ウエディングを挙げることの意味〜増加する理由を紐解く〜

ウエディングを挙げることの意味〜増加する理由を紐解く〜

ウエディングの現状

結婚式の実施率

 最近の調査によれば、結婚式を挙げる人は依然として多いものの、その実施率はわずかに減少していることが判明しました。具体的には、2022年から2023年にかけて結婚をした20から49歳の男女を対象にした調査で、結婚式を実施した割合が45.3%であり、前年比で0.7ポイント減少しています。特に20代の結婚式実施率は33.9%と他の年代に比べて低く、30代と40代はそれぞれ51.2%と50.7%で、より高い実施率を示しています。このデータから、年齢が上がるにつれて結婚式を挙げる傾向が強まることがうかがえます。

フォトウエディングの増加

 結婚式の代わりにフォトウエディングを選ぶカップルも増えてきています。特に20代の若者の間でフォトウエディングの人気が高まっており、その実施率は12.7%となっています。フォトウエディングは結婚式の一部を写真として記録に残すことで、大規模なイベントを行うことなく、特別な瞬間を形にできる利点があります。また、フォトウエディングの平均撮影価格が22万円であることから、経済的な負担が少ない点も支持される理由の一つです。このように、ウエディングのあり方が多様化し、記録と記憶を大切にする新しいスタイルが注目を集めています。

結婚式を挙げる理由

自分らしさの表現

 近年、ウエディングを挙げる人は増えているという傾向が見られます。その理由の一つとして、自分らしさの表現が挙げられます。特に働く若者の間では、結婚式を通じて自分たちらしさを表現したいという欲求が高まっています。「自分たちらしくしたい」と考えるカップルは約40%に上り、多くの人がカジュアルな雰囲気を希望しています。
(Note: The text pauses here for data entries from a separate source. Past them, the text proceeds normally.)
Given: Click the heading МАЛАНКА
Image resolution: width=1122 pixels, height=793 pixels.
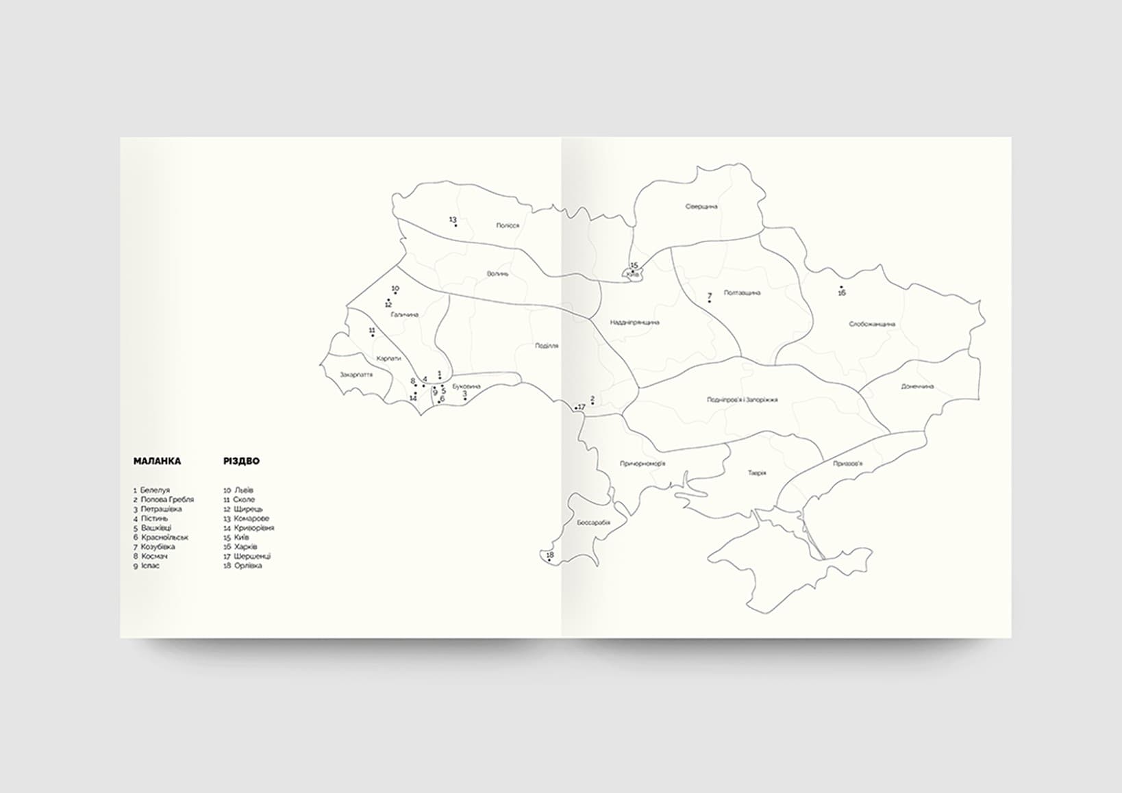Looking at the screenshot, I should click(x=157, y=461).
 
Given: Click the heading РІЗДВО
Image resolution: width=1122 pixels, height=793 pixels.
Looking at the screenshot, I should click(x=241, y=461).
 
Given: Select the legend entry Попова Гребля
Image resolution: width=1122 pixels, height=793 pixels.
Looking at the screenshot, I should click(x=166, y=499).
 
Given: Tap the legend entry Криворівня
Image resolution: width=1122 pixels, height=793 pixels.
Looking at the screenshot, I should click(x=253, y=528).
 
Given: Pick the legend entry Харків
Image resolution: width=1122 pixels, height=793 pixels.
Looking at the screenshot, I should click(x=245, y=546).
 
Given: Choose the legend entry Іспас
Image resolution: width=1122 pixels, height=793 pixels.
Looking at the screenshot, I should click(x=150, y=566).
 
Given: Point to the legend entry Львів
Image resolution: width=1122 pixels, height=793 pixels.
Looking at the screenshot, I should click(x=243, y=490).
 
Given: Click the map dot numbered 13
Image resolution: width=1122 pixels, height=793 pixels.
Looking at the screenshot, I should click(x=456, y=225).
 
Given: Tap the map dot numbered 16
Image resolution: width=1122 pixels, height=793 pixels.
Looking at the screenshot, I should click(x=841, y=287).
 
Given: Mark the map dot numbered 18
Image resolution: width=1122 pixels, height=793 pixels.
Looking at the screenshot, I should click(x=549, y=560).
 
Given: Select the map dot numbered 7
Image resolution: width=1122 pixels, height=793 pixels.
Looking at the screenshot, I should click(x=710, y=301).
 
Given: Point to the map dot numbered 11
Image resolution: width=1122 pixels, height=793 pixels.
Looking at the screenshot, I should click(x=373, y=336).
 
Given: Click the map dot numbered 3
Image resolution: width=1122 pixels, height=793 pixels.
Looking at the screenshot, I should click(x=465, y=399).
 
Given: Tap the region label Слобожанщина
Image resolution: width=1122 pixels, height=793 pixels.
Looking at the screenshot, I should click(x=871, y=324).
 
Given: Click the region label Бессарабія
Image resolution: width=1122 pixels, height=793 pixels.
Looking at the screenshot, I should click(x=593, y=523).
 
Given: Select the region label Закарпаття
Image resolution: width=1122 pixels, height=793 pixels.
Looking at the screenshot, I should click(x=356, y=375).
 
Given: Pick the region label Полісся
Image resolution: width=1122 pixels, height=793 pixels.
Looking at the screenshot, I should click(x=508, y=225).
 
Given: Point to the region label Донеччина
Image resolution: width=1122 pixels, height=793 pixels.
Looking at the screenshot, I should click(x=917, y=386).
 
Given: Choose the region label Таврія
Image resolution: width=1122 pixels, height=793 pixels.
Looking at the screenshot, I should click(x=757, y=473).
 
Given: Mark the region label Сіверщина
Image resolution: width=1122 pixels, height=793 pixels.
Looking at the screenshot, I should click(x=701, y=206).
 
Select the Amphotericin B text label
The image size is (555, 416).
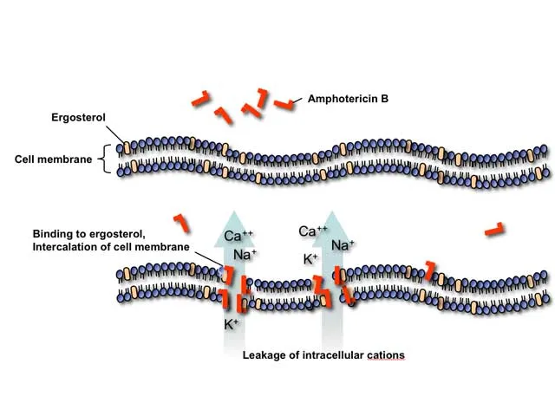[348, 100]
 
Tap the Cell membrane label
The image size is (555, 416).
[53, 159]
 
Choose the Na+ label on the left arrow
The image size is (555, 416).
[245, 255]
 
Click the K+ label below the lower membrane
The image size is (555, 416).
[232, 325]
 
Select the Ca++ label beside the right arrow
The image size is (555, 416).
[313, 231]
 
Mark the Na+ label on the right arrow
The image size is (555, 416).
[343, 245]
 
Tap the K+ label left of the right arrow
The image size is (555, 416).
[311, 259]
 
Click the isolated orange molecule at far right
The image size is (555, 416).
[494, 230]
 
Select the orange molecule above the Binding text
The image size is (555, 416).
[182, 221]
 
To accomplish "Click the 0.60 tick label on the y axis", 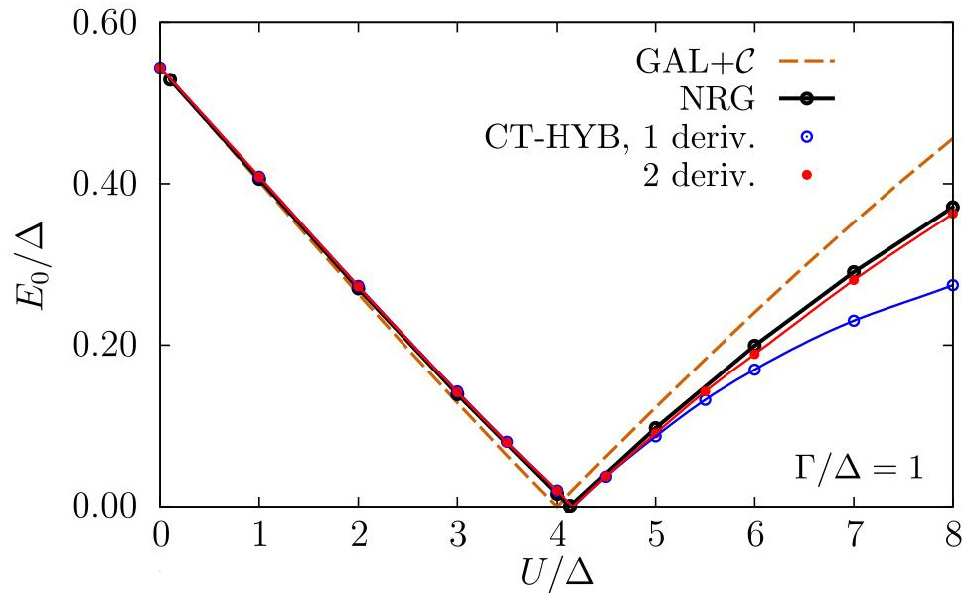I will [105, 23].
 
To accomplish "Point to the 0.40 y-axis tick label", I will [105, 184].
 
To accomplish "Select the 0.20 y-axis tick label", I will [105, 346].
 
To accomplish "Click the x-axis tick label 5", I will [655, 535].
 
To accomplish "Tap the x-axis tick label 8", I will [953, 535].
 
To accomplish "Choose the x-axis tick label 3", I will [457, 535].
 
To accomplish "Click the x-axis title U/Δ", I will [557, 571].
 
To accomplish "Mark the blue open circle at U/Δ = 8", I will [953, 285].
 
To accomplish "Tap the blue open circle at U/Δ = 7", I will [854, 320].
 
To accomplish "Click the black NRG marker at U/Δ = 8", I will [953, 207].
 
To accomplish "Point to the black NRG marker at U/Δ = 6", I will [754, 346].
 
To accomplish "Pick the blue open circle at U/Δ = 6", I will [754, 370].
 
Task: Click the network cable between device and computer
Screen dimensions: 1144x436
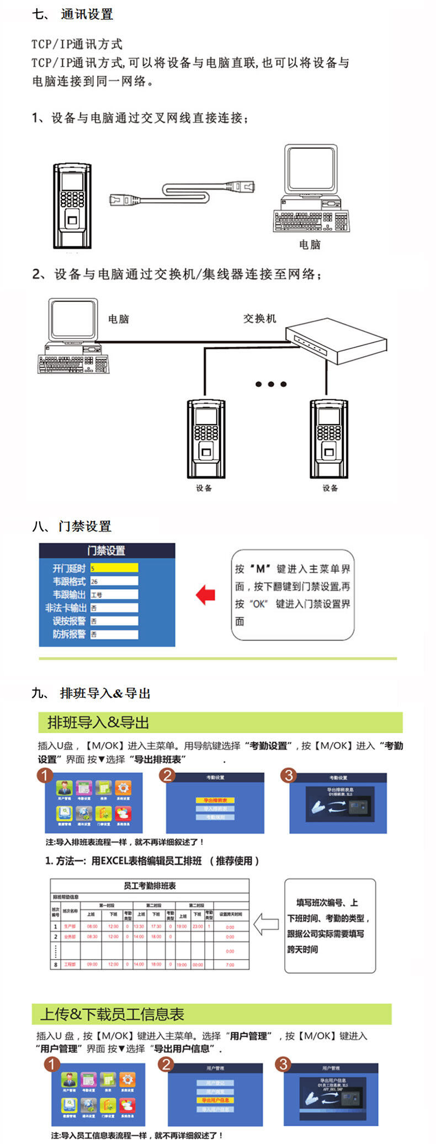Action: [x=183, y=193]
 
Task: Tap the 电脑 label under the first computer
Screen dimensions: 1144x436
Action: [x=310, y=245]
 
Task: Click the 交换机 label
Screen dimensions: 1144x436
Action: [x=259, y=319]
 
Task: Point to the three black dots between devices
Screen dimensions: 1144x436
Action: [x=270, y=384]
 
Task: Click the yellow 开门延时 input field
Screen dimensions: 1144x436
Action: [x=114, y=568]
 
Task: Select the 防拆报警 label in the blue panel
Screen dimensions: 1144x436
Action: [x=69, y=634]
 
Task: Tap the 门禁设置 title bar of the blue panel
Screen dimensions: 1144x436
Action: [x=107, y=550]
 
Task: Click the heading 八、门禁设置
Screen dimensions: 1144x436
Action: [x=72, y=526]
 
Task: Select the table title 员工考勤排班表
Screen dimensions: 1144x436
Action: [x=150, y=886]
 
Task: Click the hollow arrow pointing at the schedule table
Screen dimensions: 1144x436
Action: [x=266, y=924]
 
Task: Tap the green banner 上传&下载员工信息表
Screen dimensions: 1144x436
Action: [x=211, y=1014]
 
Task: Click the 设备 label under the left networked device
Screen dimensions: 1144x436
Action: [x=204, y=488]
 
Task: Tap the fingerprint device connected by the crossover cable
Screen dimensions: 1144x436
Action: [x=72, y=205]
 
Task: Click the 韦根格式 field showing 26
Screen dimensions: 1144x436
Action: [x=114, y=581]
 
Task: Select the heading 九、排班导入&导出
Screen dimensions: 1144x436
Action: [x=91, y=693]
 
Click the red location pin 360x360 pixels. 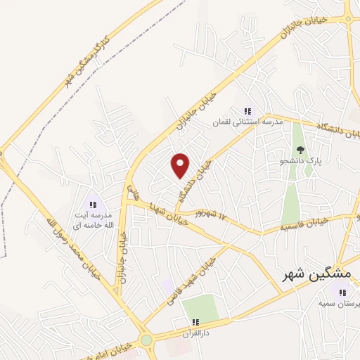[x=181, y=165]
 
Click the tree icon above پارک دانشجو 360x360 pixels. [x=301, y=149]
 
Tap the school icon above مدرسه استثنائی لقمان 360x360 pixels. [x=247, y=111]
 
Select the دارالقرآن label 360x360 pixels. [x=196, y=331]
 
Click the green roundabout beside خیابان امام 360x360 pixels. [x=146, y=340]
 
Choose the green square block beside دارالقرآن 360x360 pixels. [x=200, y=306]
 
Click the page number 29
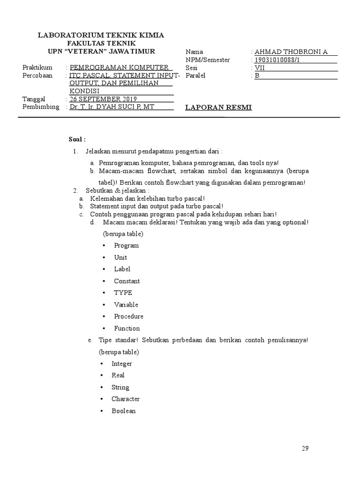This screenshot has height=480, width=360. [x=305, y=448]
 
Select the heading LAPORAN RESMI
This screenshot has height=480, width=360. [x=218, y=107]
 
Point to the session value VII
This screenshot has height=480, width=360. [x=260, y=68]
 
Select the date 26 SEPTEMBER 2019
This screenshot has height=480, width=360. [x=103, y=99]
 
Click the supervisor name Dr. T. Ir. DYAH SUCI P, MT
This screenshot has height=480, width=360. [x=112, y=106]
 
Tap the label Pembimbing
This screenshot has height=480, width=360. [x=41, y=106]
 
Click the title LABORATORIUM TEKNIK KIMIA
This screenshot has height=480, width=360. [x=101, y=35]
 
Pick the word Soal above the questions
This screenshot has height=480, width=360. [x=77, y=139]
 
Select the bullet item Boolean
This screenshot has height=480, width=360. [x=123, y=411]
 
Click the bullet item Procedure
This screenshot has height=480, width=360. [x=128, y=316]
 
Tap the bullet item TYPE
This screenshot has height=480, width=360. [x=123, y=292]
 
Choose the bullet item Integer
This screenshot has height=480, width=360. [x=122, y=363]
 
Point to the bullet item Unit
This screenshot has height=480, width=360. [x=120, y=257]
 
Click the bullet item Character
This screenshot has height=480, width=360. [x=126, y=399]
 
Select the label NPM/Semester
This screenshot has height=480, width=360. [x=208, y=60]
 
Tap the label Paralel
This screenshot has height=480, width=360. [x=196, y=75]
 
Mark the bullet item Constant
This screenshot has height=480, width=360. [x=127, y=281]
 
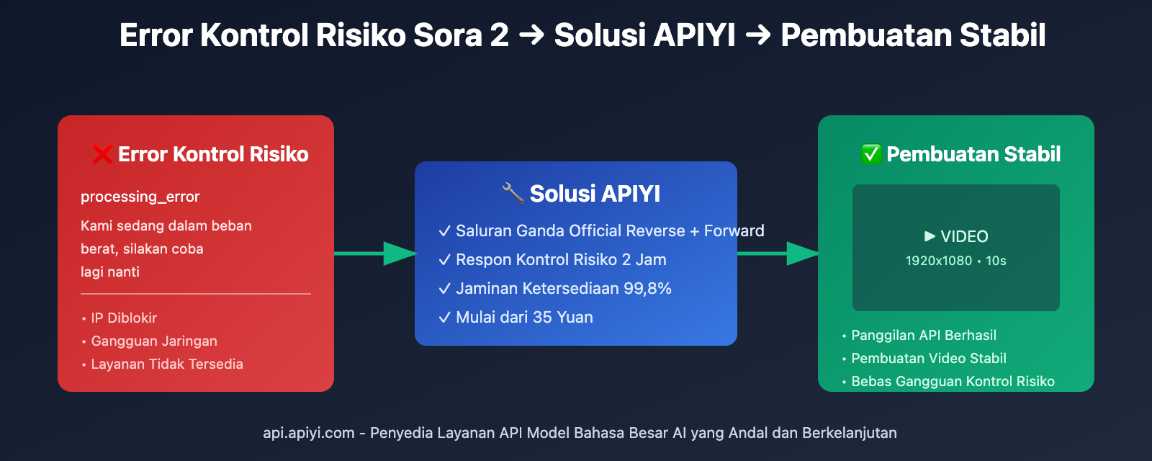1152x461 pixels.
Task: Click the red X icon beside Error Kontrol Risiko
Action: [102, 154]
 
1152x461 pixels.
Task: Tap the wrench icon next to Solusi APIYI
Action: [513, 193]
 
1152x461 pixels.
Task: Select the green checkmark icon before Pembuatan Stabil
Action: [871, 154]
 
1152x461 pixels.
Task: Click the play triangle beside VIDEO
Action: [930, 236]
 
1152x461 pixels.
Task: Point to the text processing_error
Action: [140, 197]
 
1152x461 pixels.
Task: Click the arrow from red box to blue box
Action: [374, 254]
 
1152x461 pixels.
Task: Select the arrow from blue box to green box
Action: [778, 254]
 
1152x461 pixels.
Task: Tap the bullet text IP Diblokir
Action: [123, 318]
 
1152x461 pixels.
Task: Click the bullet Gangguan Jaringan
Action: [153, 341]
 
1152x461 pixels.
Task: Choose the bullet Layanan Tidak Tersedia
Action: [166, 364]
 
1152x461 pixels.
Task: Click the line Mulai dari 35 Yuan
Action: [523, 317]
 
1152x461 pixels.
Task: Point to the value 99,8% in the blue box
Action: [647, 288]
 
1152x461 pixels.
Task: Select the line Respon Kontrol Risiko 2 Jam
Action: [560, 259]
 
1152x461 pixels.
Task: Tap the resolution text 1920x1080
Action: [938, 261]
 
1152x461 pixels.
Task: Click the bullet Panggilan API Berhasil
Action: [923, 335]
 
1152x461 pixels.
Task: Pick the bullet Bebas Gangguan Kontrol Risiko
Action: [952, 381]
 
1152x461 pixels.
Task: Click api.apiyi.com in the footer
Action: [308, 433]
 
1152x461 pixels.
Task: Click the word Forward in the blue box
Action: [734, 230]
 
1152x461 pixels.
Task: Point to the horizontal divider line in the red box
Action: [196, 294]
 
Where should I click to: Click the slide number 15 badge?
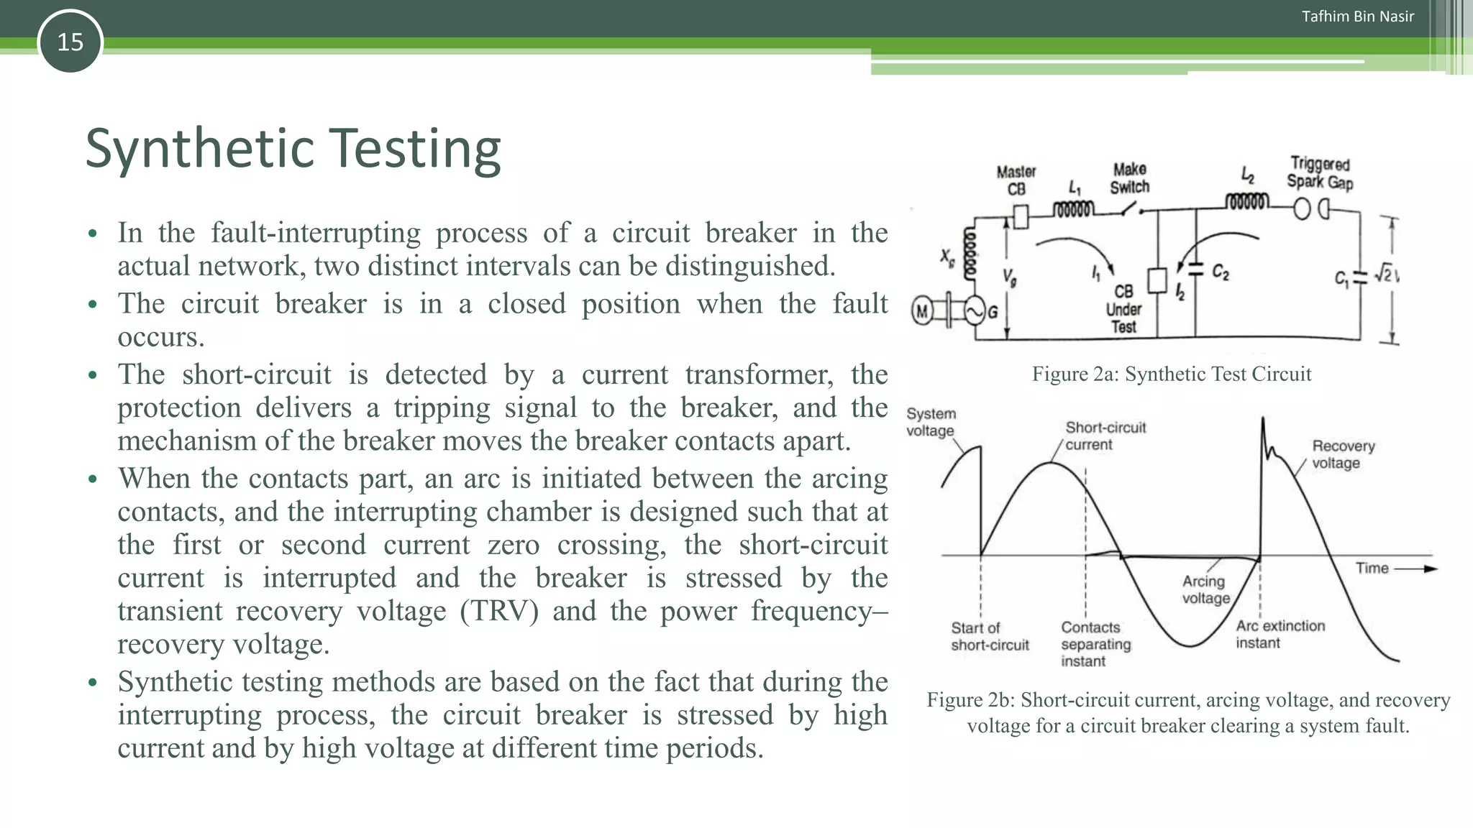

実際、人前式のような形式も人気を集めており、20代では33.5%の人々が選んでいます。こうした動向は、単なる結婚の儀式を超え、人生の一大イベントとしての結婚式をより個性的で意味のあるものにしたいという思いの表れと言えるでしょう。

家族や親戚からのプレッシャー

 結婚式を挙げる理由として、家族や親戚からのプレッシャーも重要な要素です。特に、日本の伝統的な文化においては、結婚式は親族が一堂に会する機会であり、家族の絆を確認する場となります。家族にとっても一つの節目となるこの機会を重要視し、結婚式を挙げることが良しとされる風潮があります。また、親世代からの期待や社会的な慣習も影響し、結婚式を挙げることが当然と感じる人も少なくありません。このように結婚式は、個人の意志だけでなく、家族や周囲の意見も考慮した結果として行われることが少なくないのです。

結婚式を挙げない選択

ナシ婚の理由

 近年、結婚式を挙げない「ナシ婚」を選ぶカップルが増えています。その要因として、経済的負担を避けたいという声が特に大きいです。経済的理由に関連して、お金を他のことに使いたいと考えるカップルが多いことも挙げられます。具体的には、「他のことにお金をかけたかった」という理由が結婚式を挙げない理由として、約40.6%を占めています。また、20代においては「呼びたい人がいなかった」が前年比より増加しており、この世代の価値観やライフスタイルの変化が結婚式を挙げない選択に影響を与えていると考えられます。

経済的要因と価値観の変化

 経済的な要因が大きく結婚式を挙げない選択に影響している背景には、結婚式費用の増加があります。平均結婚式費用は320.5万円となっており、この負担に対して慎重になるカップルが多いのです。また、若い世代の中には、自分自身のライフスタイルに合わせた選択を重視する傾向があり、ウエディングよりも他の体験や貯蓄を優先する価値観の変化が見られます。この価値観の変化は、フォトウェディングなどの新しいスタイルの促進にもつながり、ウエディングを挙げる人は増えているものの、その形式やスタイルは多様化していることがわかります。

ブライダル業界の動向

少人数化と新スタイルの出現

 近年、ウエディングにおいて少人数化の傾向が強まっています。株式会社マイナビの調査によると、結婚式の招待人数の平均は前年比で減少しており、多くのカップルが規模を縮小した形での挙式を選んでいます。これに伴い、より個性的で自分たちらしいスタイルを追求するカップルが増えており、柔軟なプランを提供する結婚式場が人気を集めています。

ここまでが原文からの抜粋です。